What the task requires: Pull every line holding the string "text" from the records below.

Material shown:
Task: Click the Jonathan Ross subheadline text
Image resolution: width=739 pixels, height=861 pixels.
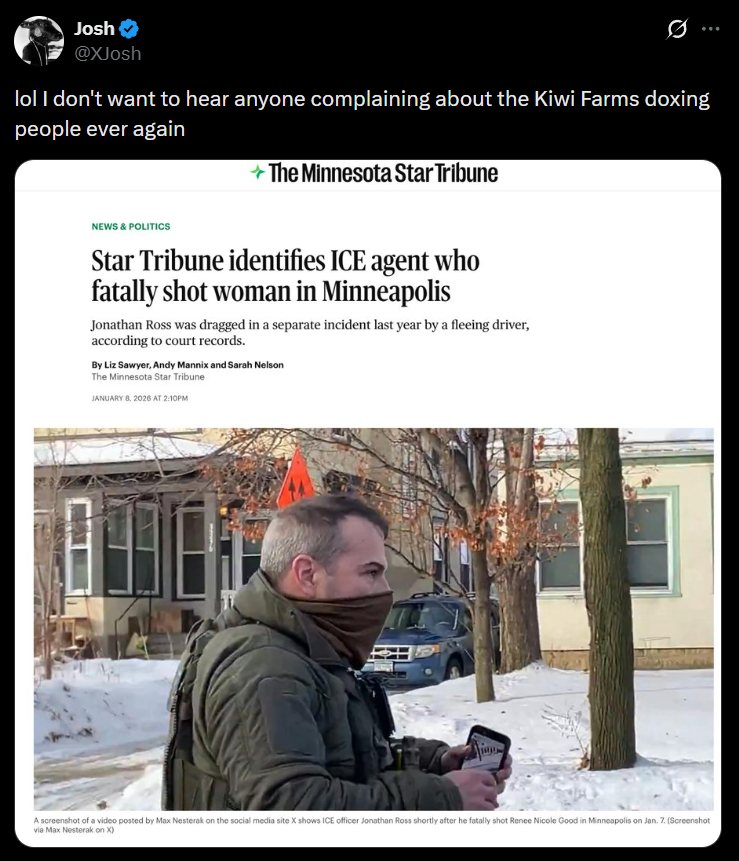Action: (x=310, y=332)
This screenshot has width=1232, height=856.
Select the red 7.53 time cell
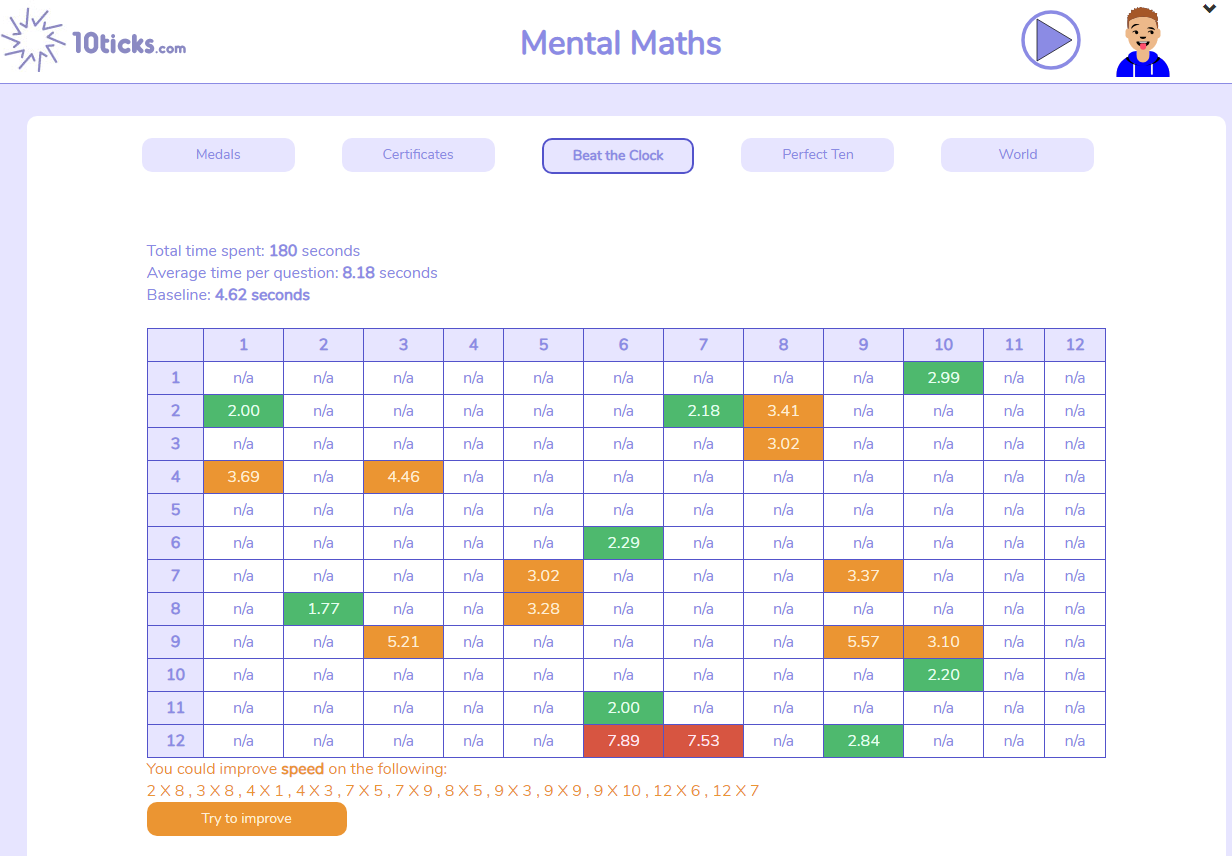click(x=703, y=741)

==

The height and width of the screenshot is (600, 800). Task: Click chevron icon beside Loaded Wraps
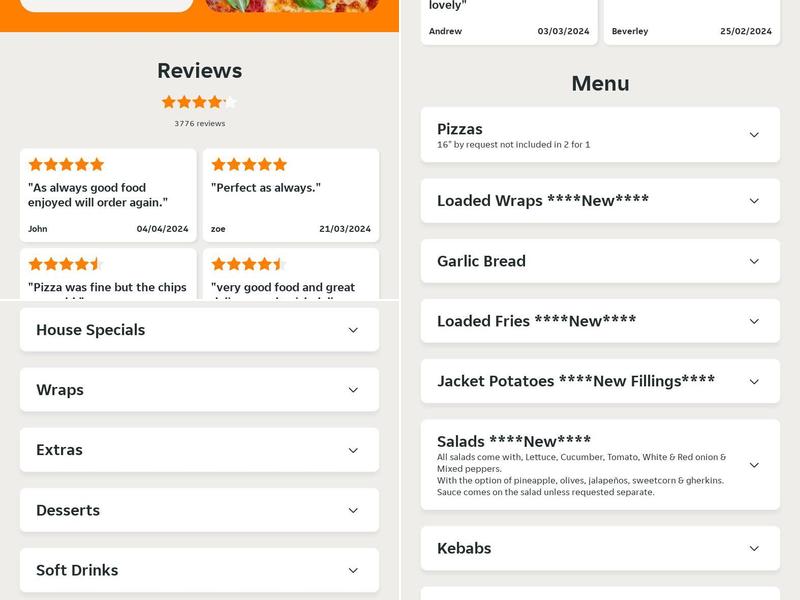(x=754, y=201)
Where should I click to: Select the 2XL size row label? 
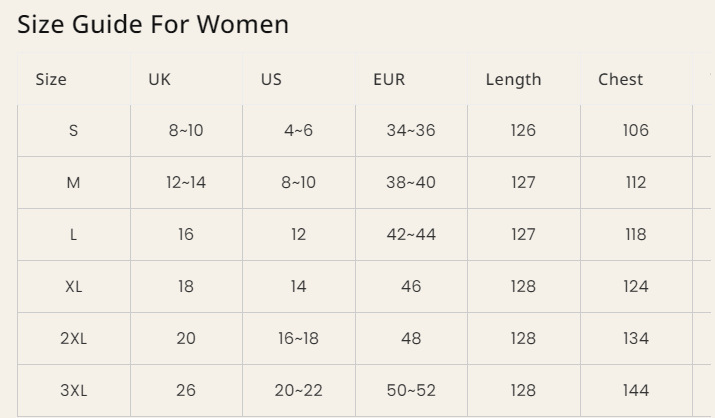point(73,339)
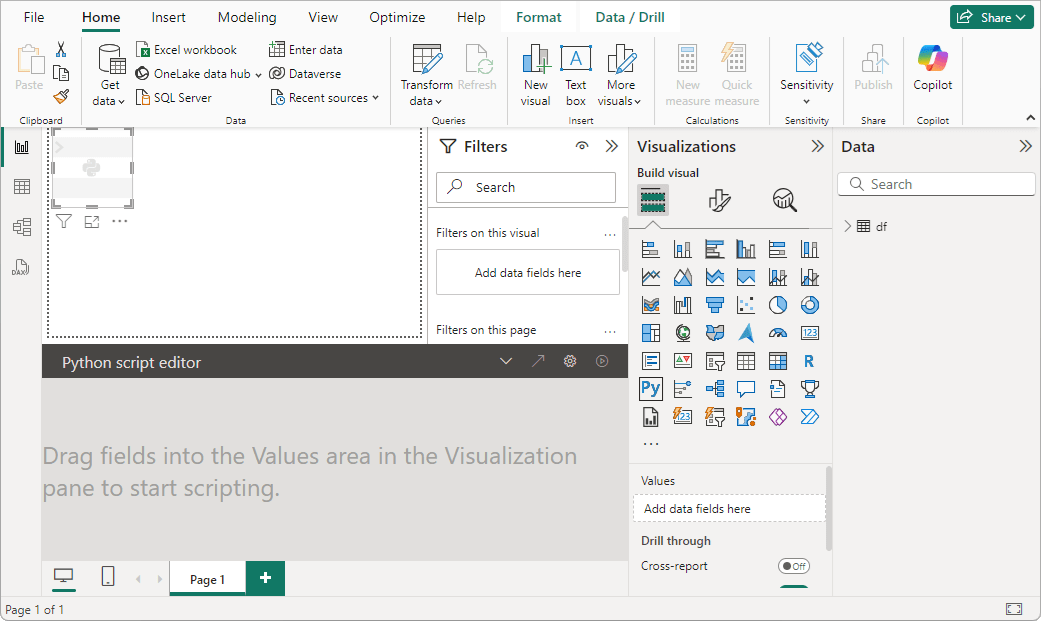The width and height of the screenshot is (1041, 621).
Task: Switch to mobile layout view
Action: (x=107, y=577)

---

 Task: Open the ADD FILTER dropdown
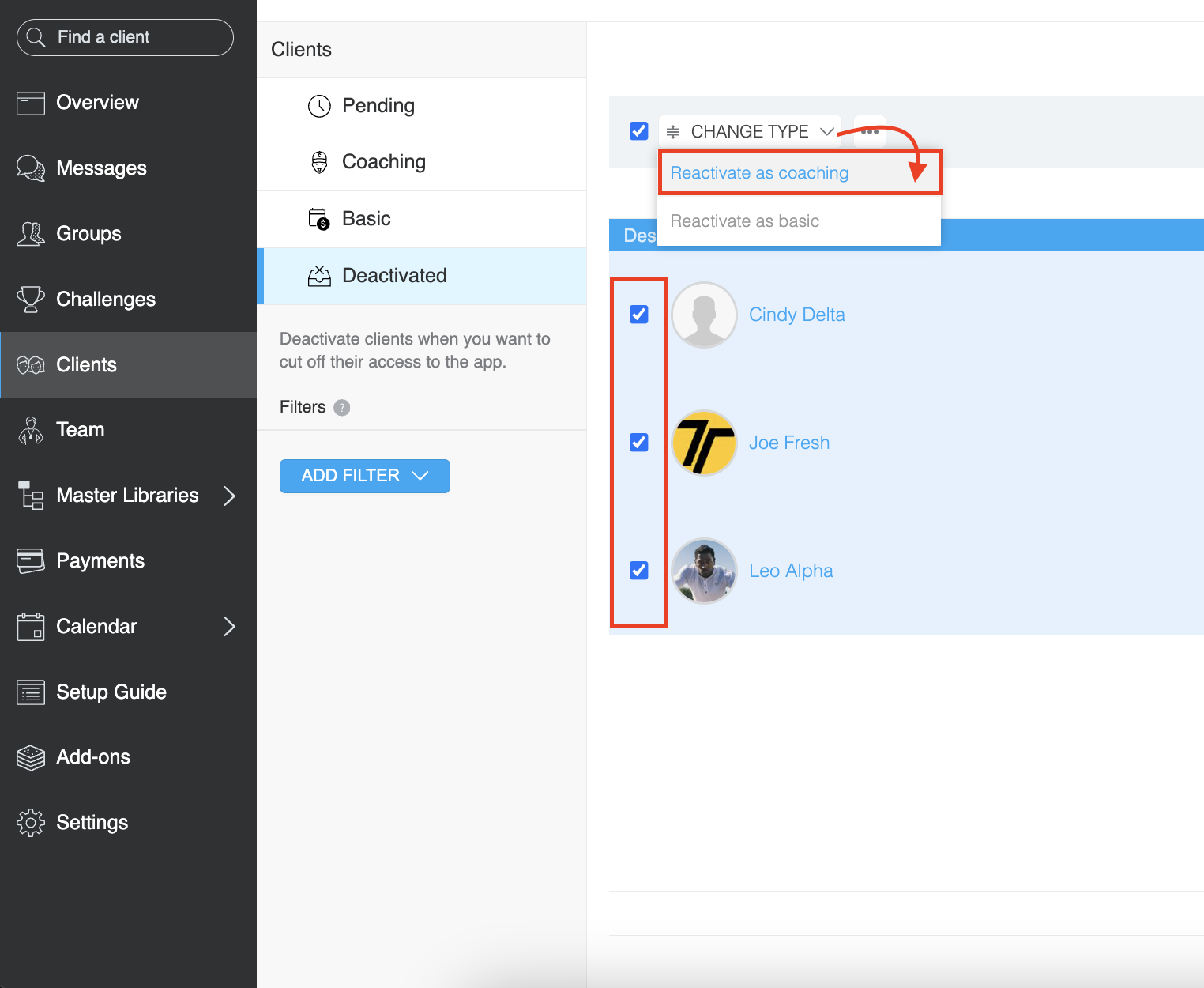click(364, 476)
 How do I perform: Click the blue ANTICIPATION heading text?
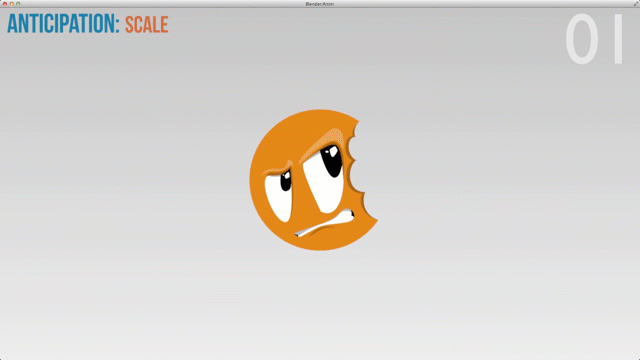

Result for this task:
Task: Click the Jonathan Ross subheadline text
 How do I perform: Click the blue ANTICIPATION heading text?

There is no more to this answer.